On behalf of the 1.4 million members of the United Food and Commercial Workers International Union (UFCW), I want to thank you for this opportunity to voice the concerns, the anger and the outrage of working families across the United States over the largest, single pay cut for workers in history.

The Bush Administration, through its revised overtime regulations, proposes to cut the pay of more than 8 million working families for no other reason than to feed the greed of corporate America.

These families do the extra work to earn the extra pay to save for a home of their own, to give their kids a chance at college, to make the rent and car payments, or may be just have a little extra for a vacation or Christmas presents.

The Bush pay cut has no basis in law, in economics or in addressing the real needs of working families.

The law providing for overtime pay has not changed. Workers need for family and personal time has not changed.  And the need for working families to put in extra hours to earn a little more pay to make ends meet has not changed.  And another thing has not changed—the greed that wants endless work for limited pay.

The Bush Administration would take us back to the 19th century while claiming it wants to “”modernize”" the regulations.

I will tell you there is nothing “”modern”" about long hours and low pay. The Retail Clerks Union, one of the unions that make up the UFCW, was formed over a century ago, specifically because retail store owners required around-the-clock hours without pay. In fact, one of the first demands of the Retail Clerks Union was an end to the practice of requiring clerks to sleep overnight in the stores.

It took almost 50 years before the law was passed that limited work hours and established overtime pay. The law worked. Restrictions on hours created more jobs. Overtime pay helped working families move into the middle class.

Today we see a job gap—the economy goes up but the number of jobs stays the same. Today we see a pay gap—real income goes up at the top but drops out of the bottom for workers. So, the logical step would be to strengthen enforcement of overtime laws.

• **Data to examine**:
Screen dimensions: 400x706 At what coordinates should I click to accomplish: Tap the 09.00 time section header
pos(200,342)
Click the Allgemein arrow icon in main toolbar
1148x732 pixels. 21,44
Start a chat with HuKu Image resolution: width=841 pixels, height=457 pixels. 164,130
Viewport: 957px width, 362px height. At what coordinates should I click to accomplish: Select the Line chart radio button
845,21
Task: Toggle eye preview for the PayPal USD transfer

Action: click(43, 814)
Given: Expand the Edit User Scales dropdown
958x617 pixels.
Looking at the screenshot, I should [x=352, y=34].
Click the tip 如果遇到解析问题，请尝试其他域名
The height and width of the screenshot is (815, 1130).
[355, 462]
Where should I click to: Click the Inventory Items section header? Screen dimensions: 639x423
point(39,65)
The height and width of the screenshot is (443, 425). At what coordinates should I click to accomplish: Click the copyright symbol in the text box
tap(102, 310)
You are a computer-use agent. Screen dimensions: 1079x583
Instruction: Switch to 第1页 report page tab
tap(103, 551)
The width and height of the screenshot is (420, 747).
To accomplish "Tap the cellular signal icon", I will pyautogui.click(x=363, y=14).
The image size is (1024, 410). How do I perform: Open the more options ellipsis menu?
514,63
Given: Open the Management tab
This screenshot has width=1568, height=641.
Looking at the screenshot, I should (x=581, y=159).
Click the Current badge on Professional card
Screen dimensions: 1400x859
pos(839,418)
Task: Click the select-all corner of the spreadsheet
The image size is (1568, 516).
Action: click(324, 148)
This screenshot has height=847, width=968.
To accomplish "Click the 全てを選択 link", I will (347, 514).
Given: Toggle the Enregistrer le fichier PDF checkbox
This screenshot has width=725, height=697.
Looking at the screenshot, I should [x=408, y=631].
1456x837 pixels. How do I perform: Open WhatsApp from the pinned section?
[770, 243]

• **Tasks to complete**:
1 > Please summarize the overtime statement above in two sentences.
2 > Repeat the overtime statement above word for word between "I will tell" and "the middle class.", inclusive.
3 > According to the overtime statement above, what was one of the first demands of the Retail Clerks Union?

• **List of answers**:
1 > Speaking for the 1.4 million members of the UFCW, the statement condemns the Bush Administration's revised overtime regulations as the largest single pay cut in history, one that would cut the pay of more than 8 million working families and has no basis in law, economics or the real needs of those families. It recalls that the Retail Clerks Union formed over a century ago to oppose around-the-clock hours without pay, says the later law limiting hours and establishing overtime pay created jobs and helped families move into the middle class, and argues that today's job and pay gaps call for stronger enforcement of overtime laws.

2 >
I will tell you there is nothing “”modern”" about long hours and low pay. The Retail Clerks Union, one of the unions that make up the UFCW, was formed over a century ago, specifically because retail store owners required around-the-clock hours without pay. In fact, one of the first demands of the Retail Clerks Union was an end to the practice of requiring clerks to sleep overnight in the stores.

It took almost 50 years before the law was passed that limited work hours and established overtime pay. The law worked. Restrictions on hours created more jobs. Overtime pay helped working families move into the middle class.

3 > An end to the practice of requiring clerks to sleep overnight in the stores.